One of the promoters of this euthanasia campaign (under the title - Greywizard) accused me (in this blog) of trying to rewrite the english language. This person was insistent that he was right and I was wrong. The fact is that the Dignity in Death website that was developed by this person is wrong and irresponsibly misleading.

Greywizard also attempted to discredit me by calling me religious. Instead of dealing with the arguement Greywizard preferred to discredit me by accusing me of being religious. But euthanasia and assisted suicide are not religious issues but rather public safety issues.

Euthanasia is prosecuted under Section 222 of the Criminal Code (homicide) and Bill C-384, the bill that is being debated in parliament to legalize euthanasia and assisted suicide, would legalize euthanasia by amending section 222 of the criminal code.

The advertising specialists who are promoting the euthanasia campaign stated to the Toronto Star:
"We've both seen cases where passive euthanasia is the right thing to do."

Just because two advertising specialists want to call witholding or withdrawing life-sustaining medical treatment euthanasia, doesn't mean that it is euthanasia. This is irresponsible because it is often necessary to withdraw life-sustaining treatment to allow natural death to occur. If good people who oppose euthanasia are falsely convinced that this action is euthanasia, they will refuse and create medical problems.

The issue of euthanasia is very serious.

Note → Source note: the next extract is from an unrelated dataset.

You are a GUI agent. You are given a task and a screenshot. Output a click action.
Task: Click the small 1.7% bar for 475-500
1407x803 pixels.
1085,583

When someone directly and intentionally causes the death of another person, (euthanasia) for any reason, the person dies. This is an irrevocable decision.

To create false sympathy by using fictional stories is irresponsible. The ad campaign attempts to create a situation where people will believe that unless we legalize assisted suicide, people will suffer when they are dying.

It is not necessary to give physicians the right to directly and intentionally cause the death of their patients in order to prevent suffering. What we need to do is improve access and the availability to excellent care in Canada.

Advertising specialists need to maintain a level of ethics. The fact that these park bench stickers have fictional stories about a serious issue and they have website information that connects people to false and misleading information should be dealt with by advertising standards ethics.

As I stated in the Toronto Star article:
Alex Schadenberg, executive director of Canada's Euthanasia Prevention Coalition, agrees that the stories created by McKay and Manson "are very compelling" but calls their website "misleading and inaccurate.

"No one wants to see people suffering in the way they describe," but the pair confuse euthanasia, the debate on whether doctors should be able to actually take a life, with being able to request that a doctor withhold treatment so the disease takes its course, Schadenberg says.

In conclusion, it is interesting that the advertising specialists are now saying that they are promoting living wills. I guess a good technique of dealing with criticism is to change the issue. The advertising campaign doesn't actually promote living wills but rather it promotes euthanasia and assisted suicide.

Let's hope society will reject these advertising specialists for there false representation of a very serious and socially contentious issue.